While this report from the expert group is only a draft (and there are many more details to figure out) the group signals what mechanisms they believe are helpful to use as checks for investors. That’s a welcome signal that takes us a step forward in applying “minimum safeguards” in the EU Taxonomy, while we wait for the voluntary standards to become enforced by the Corporate Sustainability Due Diligence Directive.

“Minimum safeguards” at Norselab

At Norselab, we include a Taxonomy screening as part of our impact assessment in the investment process. Our guiding star is the UN Sustainable Development Goals. Regulations such as the Taxonomy is another layer we use to stack data points for the assessment. We consider that the Taxonomy provides an additional framework for assessing companies’ alignment with a climate-neutral economy. Based on the signals in the draft report, we can now look to include more specific checks for the “minimum safeguards” requirement and help our portfolio companies to implement them.

We are convinced that helping companies implement the “minimum safeguards” is strategically smart; it helps companies attract new investors and customers. Investors are increasingly looking for companies that proactively anticipate and manage labor and human rights risks, along with climate and environmental risks. And, under the Sustainable Finance Disclosure Regulation, investors and banks are required to collect information from our portfolio companies on environmental and social matters, including compliance with the “minimum safeguards”.

While the sustainability-related regulations coming out of the EU mostly apply for large companies, our portfolio companies will be indirectly affected as suppliers to larger companies.

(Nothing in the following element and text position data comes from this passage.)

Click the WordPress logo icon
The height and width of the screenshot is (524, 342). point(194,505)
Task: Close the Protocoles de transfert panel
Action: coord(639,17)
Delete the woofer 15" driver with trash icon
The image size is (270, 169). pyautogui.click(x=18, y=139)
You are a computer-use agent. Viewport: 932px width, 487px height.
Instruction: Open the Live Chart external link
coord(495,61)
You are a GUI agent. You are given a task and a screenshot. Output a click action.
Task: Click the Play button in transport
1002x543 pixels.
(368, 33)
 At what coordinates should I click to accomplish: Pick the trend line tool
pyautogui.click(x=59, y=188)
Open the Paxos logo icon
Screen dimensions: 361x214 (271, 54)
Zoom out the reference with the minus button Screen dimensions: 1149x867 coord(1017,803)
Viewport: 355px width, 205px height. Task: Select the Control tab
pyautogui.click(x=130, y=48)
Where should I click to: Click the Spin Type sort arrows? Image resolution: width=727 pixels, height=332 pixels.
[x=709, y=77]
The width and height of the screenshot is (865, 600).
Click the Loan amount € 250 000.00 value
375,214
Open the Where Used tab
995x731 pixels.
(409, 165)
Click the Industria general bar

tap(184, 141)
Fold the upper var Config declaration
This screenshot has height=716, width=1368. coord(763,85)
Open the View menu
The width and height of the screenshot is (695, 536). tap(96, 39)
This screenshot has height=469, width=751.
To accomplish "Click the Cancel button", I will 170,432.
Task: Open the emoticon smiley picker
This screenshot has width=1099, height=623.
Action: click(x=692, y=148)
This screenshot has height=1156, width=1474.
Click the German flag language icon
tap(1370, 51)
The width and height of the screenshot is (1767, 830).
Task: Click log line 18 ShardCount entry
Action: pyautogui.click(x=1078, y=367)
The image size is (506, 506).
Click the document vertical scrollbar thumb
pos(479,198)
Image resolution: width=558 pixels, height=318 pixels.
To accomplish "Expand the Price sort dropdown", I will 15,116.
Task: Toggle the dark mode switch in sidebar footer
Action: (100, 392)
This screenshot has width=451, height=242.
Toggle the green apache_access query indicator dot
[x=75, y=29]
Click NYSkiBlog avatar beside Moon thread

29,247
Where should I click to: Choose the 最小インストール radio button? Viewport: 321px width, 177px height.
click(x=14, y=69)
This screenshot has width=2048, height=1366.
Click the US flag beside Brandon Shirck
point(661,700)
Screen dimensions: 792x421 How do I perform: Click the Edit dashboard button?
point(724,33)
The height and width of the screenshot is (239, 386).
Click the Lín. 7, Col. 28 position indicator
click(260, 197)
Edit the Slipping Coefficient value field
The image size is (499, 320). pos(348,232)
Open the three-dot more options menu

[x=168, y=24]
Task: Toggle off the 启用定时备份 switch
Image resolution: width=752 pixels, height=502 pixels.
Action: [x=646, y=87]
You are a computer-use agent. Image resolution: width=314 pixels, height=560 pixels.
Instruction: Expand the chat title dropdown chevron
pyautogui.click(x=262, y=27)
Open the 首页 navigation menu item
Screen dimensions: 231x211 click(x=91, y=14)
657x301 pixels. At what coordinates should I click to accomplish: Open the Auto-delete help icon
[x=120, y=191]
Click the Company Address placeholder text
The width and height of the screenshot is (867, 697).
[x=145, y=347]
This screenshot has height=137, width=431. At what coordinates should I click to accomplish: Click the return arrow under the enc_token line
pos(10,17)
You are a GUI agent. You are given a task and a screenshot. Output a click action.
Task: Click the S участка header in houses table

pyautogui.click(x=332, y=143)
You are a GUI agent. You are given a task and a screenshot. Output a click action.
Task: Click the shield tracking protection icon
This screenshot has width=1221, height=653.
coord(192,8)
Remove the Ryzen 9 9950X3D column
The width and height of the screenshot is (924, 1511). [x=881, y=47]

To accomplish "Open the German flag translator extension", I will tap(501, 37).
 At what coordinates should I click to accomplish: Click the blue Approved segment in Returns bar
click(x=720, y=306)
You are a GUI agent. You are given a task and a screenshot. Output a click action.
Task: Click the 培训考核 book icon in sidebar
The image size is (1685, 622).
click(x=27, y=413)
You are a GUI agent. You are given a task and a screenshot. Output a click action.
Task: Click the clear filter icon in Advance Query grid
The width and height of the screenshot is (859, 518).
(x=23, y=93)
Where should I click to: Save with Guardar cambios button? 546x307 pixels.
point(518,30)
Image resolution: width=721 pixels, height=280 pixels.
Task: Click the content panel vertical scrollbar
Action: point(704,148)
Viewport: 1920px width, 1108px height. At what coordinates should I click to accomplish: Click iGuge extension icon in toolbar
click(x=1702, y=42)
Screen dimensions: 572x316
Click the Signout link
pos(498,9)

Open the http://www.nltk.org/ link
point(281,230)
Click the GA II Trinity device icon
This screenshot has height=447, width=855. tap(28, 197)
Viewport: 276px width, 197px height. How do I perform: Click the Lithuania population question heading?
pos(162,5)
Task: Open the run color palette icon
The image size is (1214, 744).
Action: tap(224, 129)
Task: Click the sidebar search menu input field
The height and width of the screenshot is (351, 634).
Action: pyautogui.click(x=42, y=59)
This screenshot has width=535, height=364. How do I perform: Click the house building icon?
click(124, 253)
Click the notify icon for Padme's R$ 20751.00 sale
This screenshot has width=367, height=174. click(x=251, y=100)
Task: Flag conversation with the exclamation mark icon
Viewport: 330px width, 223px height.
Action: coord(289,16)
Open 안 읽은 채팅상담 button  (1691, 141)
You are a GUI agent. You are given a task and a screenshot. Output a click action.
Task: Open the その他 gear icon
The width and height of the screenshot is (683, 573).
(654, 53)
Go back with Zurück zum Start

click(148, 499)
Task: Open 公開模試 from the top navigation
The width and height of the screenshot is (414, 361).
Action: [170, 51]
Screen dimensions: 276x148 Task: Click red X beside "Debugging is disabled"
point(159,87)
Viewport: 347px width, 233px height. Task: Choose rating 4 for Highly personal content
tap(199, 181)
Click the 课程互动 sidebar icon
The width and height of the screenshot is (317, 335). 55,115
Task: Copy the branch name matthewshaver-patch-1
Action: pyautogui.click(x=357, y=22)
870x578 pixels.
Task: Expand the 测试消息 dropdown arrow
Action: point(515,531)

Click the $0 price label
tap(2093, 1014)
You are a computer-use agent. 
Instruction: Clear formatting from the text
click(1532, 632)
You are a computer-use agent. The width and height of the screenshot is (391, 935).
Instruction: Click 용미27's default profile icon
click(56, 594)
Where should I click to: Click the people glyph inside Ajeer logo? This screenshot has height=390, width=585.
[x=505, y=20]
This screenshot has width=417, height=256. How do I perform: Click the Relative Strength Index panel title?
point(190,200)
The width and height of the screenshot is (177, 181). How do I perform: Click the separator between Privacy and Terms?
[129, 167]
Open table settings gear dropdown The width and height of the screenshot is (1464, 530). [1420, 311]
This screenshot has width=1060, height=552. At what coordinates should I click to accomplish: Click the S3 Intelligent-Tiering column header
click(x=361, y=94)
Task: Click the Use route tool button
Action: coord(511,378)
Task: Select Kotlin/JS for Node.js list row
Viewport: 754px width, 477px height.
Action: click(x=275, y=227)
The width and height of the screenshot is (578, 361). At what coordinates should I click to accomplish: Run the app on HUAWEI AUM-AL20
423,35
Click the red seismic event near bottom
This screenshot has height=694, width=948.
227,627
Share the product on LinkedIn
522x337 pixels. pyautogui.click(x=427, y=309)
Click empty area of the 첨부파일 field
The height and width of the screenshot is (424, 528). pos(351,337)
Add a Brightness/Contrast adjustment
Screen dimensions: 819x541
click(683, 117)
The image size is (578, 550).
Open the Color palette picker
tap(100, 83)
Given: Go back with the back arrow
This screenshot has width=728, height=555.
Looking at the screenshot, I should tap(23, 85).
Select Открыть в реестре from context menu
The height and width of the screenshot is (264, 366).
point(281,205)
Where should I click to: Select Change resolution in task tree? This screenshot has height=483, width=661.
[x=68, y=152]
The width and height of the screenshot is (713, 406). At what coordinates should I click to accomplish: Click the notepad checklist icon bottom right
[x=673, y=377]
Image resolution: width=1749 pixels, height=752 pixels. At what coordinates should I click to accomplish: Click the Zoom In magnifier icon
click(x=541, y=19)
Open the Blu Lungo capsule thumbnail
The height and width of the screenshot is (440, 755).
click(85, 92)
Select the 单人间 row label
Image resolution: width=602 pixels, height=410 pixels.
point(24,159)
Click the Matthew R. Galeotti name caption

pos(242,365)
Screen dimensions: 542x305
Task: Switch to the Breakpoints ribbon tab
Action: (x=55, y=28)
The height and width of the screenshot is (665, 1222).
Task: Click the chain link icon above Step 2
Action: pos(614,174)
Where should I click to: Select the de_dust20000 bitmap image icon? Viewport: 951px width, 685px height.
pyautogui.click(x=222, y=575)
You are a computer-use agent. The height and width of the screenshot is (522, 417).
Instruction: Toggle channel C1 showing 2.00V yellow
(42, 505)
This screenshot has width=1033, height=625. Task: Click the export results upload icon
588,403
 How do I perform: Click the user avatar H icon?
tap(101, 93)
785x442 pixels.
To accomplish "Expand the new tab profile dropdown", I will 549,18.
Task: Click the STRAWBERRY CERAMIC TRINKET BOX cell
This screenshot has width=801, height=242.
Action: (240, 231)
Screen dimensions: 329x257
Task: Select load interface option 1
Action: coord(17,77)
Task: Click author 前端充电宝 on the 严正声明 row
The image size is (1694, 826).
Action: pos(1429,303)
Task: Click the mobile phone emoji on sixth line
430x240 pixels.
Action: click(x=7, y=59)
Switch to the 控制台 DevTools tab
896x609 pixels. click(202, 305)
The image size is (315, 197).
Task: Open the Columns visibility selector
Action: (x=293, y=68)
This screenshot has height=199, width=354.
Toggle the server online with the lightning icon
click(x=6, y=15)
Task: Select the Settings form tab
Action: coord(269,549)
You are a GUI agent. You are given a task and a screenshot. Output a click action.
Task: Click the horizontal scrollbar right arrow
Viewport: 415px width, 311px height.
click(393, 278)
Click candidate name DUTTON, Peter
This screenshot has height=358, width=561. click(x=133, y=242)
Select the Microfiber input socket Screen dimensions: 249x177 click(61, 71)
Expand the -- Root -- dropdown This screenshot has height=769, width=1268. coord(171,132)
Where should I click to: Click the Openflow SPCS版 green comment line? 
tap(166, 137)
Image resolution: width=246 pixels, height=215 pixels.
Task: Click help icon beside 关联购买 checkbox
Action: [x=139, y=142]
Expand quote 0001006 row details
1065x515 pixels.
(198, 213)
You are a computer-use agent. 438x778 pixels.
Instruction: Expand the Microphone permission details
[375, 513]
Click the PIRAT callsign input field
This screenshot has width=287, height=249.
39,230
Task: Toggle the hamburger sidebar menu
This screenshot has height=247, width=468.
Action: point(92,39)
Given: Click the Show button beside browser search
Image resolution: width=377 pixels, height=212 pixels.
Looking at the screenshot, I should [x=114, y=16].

Customers will increasingly require that the companies they buy from comply with the “minimum safeguards”.

For companies that are growing, like the ones we invest in through our venture funds, finding smart, efficient, and tailored processes that meet the “minimum safeguards” is key. Embedding the “minimum safeguards” from the get-go of a relatively new company raises awareness of the company's risks to people. This is important when the company is looking to enter a new market, build a new product, or partner with new customers and suppliers. It means that a company early on develops a robust risk management framework that lays the foundation for scaling and growth in line with best practices. This is a much easier exercise than trying to retroactively implement processes. As active owners, we’ll be working with our portfolio companies on “minimum safeguards” going forward. With the draft report, we now have indications for what criteria portfolio companies may face in the future. That will help guide our support.

For all companies, it’s important that “minimum safeguards” become meaningful to the company’s processes. It shouldn’t be considered a “tick-the-box” exercise through, for example, self-declaration forms from investors and customers. If we guide new growth companies with knowledge and know-how on human rights, we may see a new generation of companies with “minimum safeguards” truly embedded in the company’s operations from the outset.